> [Task material]:
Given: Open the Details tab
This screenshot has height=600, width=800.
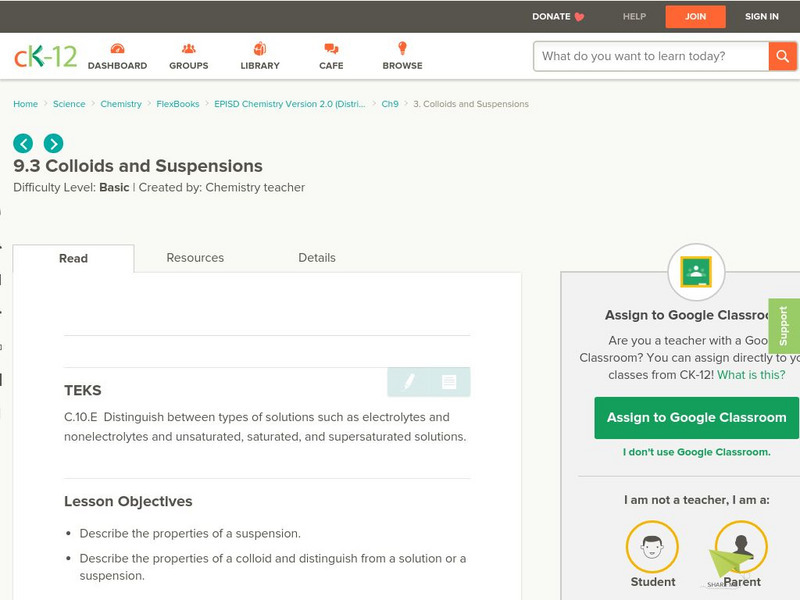Looking at the screenshot, I should [318, 258].
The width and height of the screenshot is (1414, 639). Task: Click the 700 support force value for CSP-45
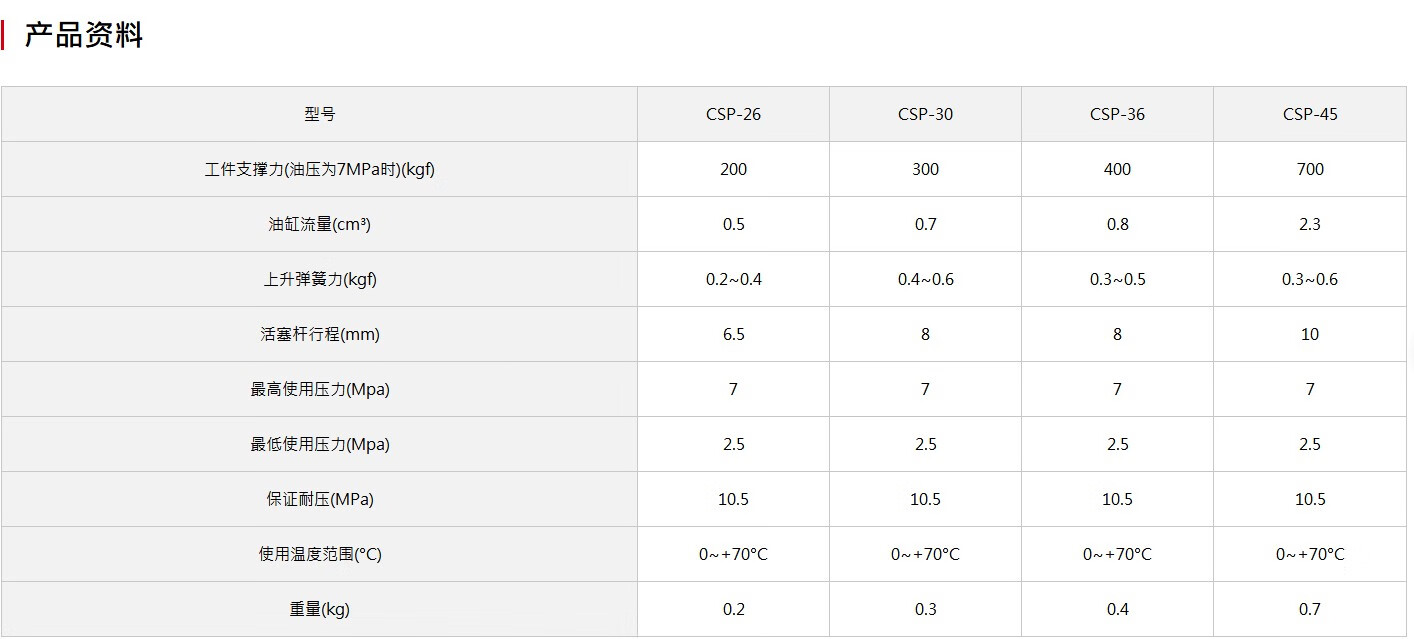pos(1310,169)
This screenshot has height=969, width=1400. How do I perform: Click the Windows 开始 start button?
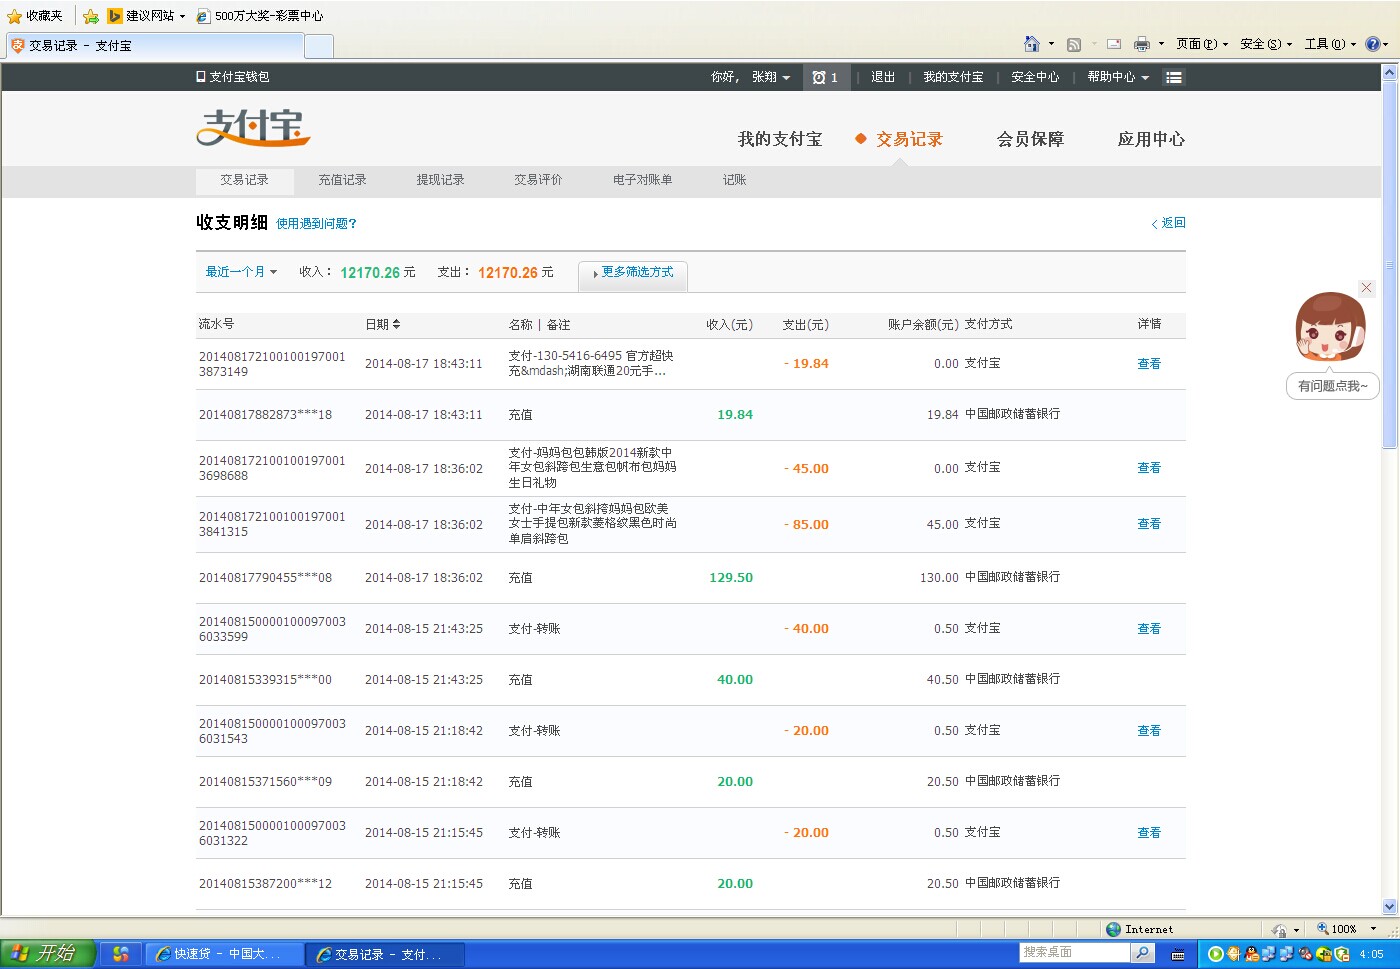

> [What to produce]: With the pictures left out, return all the material above exactly.

> [Response to this exercise]:
Given: Open the Details tab
This screenshot has height=600, width=800.
Looking at the screenshot, I should [318, 258].
The width and height of the screenshot is (1414, 639). Task: Click the 700 support force value for CSP-45
pos(1310,169)
This screenshot has height=969, width=1400. How do I perform: Click the Windows 开始 start button?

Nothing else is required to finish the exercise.